Work order: Copy out the entries that come next, exactly.

*** Opening Data for processing ***

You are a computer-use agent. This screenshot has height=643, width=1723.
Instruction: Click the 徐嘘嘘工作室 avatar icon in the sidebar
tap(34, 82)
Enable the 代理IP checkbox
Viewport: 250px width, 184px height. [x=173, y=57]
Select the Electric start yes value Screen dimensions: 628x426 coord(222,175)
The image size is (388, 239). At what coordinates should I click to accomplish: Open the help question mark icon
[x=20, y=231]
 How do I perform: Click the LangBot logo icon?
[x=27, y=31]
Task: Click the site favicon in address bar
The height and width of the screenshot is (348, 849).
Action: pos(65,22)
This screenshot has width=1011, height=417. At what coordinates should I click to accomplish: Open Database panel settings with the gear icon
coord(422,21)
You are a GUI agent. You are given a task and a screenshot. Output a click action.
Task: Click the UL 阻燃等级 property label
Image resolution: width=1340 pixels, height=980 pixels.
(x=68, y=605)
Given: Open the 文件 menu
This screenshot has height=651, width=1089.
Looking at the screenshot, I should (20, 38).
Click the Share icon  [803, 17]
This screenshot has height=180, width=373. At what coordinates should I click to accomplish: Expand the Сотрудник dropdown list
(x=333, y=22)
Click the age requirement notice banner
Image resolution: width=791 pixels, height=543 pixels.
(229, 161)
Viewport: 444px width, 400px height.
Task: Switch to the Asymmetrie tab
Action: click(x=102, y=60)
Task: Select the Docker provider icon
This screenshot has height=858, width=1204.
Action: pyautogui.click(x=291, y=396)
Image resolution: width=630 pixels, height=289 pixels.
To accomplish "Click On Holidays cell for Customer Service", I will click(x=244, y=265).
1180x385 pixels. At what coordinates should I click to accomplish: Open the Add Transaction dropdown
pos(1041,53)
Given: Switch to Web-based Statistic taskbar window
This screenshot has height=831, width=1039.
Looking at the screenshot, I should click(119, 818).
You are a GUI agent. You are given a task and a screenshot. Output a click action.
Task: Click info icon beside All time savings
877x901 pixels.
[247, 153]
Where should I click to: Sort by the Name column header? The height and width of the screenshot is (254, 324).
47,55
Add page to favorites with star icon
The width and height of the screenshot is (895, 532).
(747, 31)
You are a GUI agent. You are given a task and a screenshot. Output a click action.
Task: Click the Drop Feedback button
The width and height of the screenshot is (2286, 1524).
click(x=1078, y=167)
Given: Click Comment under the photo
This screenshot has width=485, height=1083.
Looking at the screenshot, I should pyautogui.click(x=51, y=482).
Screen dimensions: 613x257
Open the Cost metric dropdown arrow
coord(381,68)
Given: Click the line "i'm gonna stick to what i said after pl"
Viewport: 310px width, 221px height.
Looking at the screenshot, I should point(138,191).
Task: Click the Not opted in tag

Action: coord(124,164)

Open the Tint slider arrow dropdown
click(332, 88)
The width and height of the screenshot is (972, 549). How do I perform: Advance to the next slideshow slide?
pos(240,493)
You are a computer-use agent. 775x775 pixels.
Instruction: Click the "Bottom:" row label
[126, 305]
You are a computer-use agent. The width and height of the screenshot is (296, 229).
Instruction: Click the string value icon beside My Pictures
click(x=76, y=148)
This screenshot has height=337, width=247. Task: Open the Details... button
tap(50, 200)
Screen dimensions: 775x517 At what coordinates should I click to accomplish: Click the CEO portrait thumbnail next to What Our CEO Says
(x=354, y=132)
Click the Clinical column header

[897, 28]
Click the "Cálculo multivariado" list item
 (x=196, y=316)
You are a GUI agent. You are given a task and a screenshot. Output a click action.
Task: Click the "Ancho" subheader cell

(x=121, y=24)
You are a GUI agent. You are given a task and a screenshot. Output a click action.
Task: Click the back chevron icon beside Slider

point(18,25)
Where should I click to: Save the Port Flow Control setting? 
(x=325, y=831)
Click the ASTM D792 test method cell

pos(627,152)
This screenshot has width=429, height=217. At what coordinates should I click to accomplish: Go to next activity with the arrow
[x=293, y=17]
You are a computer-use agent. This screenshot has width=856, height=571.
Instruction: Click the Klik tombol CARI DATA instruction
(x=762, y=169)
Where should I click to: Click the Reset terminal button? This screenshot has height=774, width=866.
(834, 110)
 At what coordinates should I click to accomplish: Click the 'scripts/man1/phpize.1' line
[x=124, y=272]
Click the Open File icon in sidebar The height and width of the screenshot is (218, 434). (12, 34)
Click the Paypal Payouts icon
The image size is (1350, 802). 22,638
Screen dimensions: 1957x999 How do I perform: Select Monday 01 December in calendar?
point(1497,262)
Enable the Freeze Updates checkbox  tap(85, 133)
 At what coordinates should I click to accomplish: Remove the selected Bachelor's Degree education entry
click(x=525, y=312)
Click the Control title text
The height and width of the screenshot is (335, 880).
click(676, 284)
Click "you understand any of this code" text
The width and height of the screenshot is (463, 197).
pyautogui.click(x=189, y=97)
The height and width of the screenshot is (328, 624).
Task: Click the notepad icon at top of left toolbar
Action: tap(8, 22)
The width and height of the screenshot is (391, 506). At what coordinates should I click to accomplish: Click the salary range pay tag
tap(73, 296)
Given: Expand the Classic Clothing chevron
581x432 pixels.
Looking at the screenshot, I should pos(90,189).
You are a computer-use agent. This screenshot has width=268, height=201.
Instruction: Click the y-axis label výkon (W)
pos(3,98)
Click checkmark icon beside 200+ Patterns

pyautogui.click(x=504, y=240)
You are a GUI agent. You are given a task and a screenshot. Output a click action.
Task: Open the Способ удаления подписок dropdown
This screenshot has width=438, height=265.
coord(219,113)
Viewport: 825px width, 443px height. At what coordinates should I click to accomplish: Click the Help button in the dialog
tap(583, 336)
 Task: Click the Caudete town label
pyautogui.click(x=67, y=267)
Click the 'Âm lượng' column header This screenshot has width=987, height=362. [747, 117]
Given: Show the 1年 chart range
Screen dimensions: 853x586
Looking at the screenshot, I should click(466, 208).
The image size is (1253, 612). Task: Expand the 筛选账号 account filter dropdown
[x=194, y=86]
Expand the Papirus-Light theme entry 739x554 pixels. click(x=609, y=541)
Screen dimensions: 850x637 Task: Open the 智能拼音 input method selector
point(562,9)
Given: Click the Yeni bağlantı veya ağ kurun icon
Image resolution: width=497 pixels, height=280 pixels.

*** Closing Data for processing ***

Result of this exercise:
You are a computer-use agent. This screenshot has height=643, width=1723.
Instruction: Click the 徐嘘嘘工作室 avatar icon in the sidebar
tap(34, 82)
Enable the 代理IP checkbox
Viewport: 250px width, 184px height. [x=173, y=57]
Select the Electric start yes value Screen dimensions: 628x426 coord(222,175)
The image size is (388, 239). At what coordinates should I click to accomplish: Open the help question mark icon
[x=20, y=231]
 How do I perform: Click the LangBot logo icon?
[x=27, y=31]
Task: Click the site favicon in address bar
The height and width of the screenshot is (348, 849).
Action: pos(65,22)
This screenshot has width=1011, height=417. At what coordinates should I click to accomplish: Open Database panel settings with the gear icon
coord(422,21)
You are a GUI agent. You are given a task and a screenshot. Output a click action.
Task: Click the UL 阻燃等级 property label
Image resolution: width=1340 pixels, height=980 pixels.
(x=68, y=605)
Given: Open the 文件 menu
This screenshot has height=651, width=1089.
Looking at the screenshot, I should (20, 38).
Click the Share icon  [803, 17]
This screenshot has height=180, width=373. At what coordinates should I click to accomplish: Expand the Сотрудник dropdown list
(x=333, y=22)
Click the age requirement notice banner
Image resolution: width=791 pixels, height=543 pixels.
(229, 161)
Viewport: 444px width, 400px height.
Task: Switch to the Asymmetrie tab
Action: click(x=102, y=60)
Task: Select the Docker provider icon
This screenshot has height=858, width=1204.
Action: pyautogui.click(x=291, y=396)
Image resolution: width=630 pixels, height=289 pixels.
To accomplish "Click On Holidays cell for Customer Service", I will click(x=244, y=265).
1180x385 pixels. At what coordinates should I click to accomplish: Open the Add Transaction dropdown
pos(1041,53)
Given: Switch to Web-based Statistic taskbar window
This screenshot has height=831, width=1039.
Looking at the screenshot, I should click(119, 818).
You are a GUI agent. You are given a task and a screenshot. Output a click action.
Task: Click info icon beside All time savings
877x901 pixels.
[247, 153]
Where should I click to: Sort by the Name column header? The height and width of the screenshot is (254, 324).
47,55
Add page to favorites with star icon
The width and height of the screenshot is (895, 532).
(747, 31)
You are a GUI agent. You are given a task and a screenshot. Output a click action.
Task: Click the Drop Feedback button
The width and height of the screenshot is (2286, 1524).
click(x=1078, y=167)
Given: Click Comment under the photo
This screenshot has width=485, height=1083.
Looking at the screenshot, I should pyautogui.click(x=51, y=482).
Screen dimensions: 613x257
Open the Cost metric dropdown arrow
coord(381,68)
Given: Click the line "i'm gonna stick to what i said after pl"
Viewport: 310px width, 221px height.
Looking at the screenshot, I should point(138,191).
Task: Click the Not opted in tag

Action: coord(124,164)

Open the Tint slider arrow dropdown
click(332, 88)
The width and height of the screenshot is (972, 549). How do I perform: Advance to the next slideshow slide?
pos(240,493)
You are a computer-use agent. 775x775 pixels.
Instruction: Click the "Bottom:" row label
[126, 305]
You are a computer-use agent. The width and height of the screenshot is (296, 229).
Instruction: Click the string value icon beside My Pictures
click(x=76, y=148)
This screenshot has height=337, width=247. Task: Open the Details... button
tap(50, 200)
Screen dimensions: 775x517 At what coordinates should I click to accomplish: Click the CEO portrait thumbnail next to What Our CEO Says
(x=354, y=132)
Click the Clinical column header

[897, 28]
Click the "Cálculo multivariado" list item
 (x=196, y=316)
You are a GUI agent. You are given a task and a screenshot. Output a click action.
Task: Click the "Ancho" subheader cell

(x=121, y=24)
You are a GUI agent. You are given a task and a screenshot. Output a click action.
Task: Click the back chevron icon beside Slider

point(18,25)
Where should I click to: Save the Port Flow Control setting? 
(x=325, y=831)
Click the ASTM D792 test method cell

pos(627,152)
This screenshot has width=429, height=217. At what coordinates should I click to accomplish: Go to next activity with the arrow
[x=293, y=17]
You are a computer-use agent. This screenshot has width=856, height=571.
Instruction: Click the Klik tombol CARI DATA instruction
(x=762, y=169)
Where should I click to: Click the Reset terminal button? This screenshot has height=774, width=866.
(834, 110)
 At what coordinates should I click to accomplish: Click the 'scripts/man1/phpize.1' line
[x=124, y=272]
Click the Open File icon in sidebar The height and width of the screenshot is (218, 434). (12, 34)
Click the Paypal Payouts icon
The image size is (1350, 802). 22,638
Screen dimensions: 1957x999 How do I perform: Select Monday 01 December in calendar?
point(1497,262)
Enable the Freeze Updates checkbox  tap(85, 133)
 At what coordinates should I click to accomplish: Remove the selected Bachelor's Degree education entry
click(x=525, y=312)
Click the Control title text
The height and width of the screenshot is (335, 880).
click(676, 284)
Click "you understand any of this code" text
The width and height of the screenshot is (463, 197).
pyautogui.click(x=189, y=97)
The height and width of the screenshot is (328, 624).
Task: Click the notepad icon at top of left toolbar
Action: tap(8, 22)
The width and height of the screenshot is (391, 506). At what coordinates should I click to accomplish: Click the salary range pay tag
tap(73, 296)
Given: Expand the Classic Clothing chevron
581x432 pixels.
Looking at the screenshot, I should pos(90,189).
You are a computer-use agent. This screenshot has width=268, height=201.
Instruction: Click the y-axis label výkon (W)
pos(3,98)
Click checkmark icon beside 200+ Patterns

pyautogui.click(x=504, y=240)
You are a GUI agent. You are given a task and a screenshot. Output a click action.
Task: Open the Способ удаления подписок dropdown
This screenshot has width=438, height=265.
coord(219,113)
Viewport: 825px width, 443px height. At what coordinates should I click to accomplish: Click the Help button in the dialog
tap(583, 336)
 Task: Click the Caudete town label
pyautogui.click(x=67, y=267)
Click the 'Âm lượng' column header This screenshot has width=987, height=362. [747, 117]
Given: Show the 1年 chart range
Screen dimensions: 853x586
Looking at the screenshot, I should click(466, 208).
The image size is (1253, 612). Task: Expand the 筛选账号 account filter dropdown
[x=194, y=86]
Expand the Papirus-Light theme entry 739x554 pixels. click(x=609, y=541)
Screen dimensions: 850x637 Task: Open the 智能拼音 input method selector
point(562,9)
Given: Click the Yeni bağlantı veya ağ kurun icon
Image resolution: width=497 pixels, height=280 pixels.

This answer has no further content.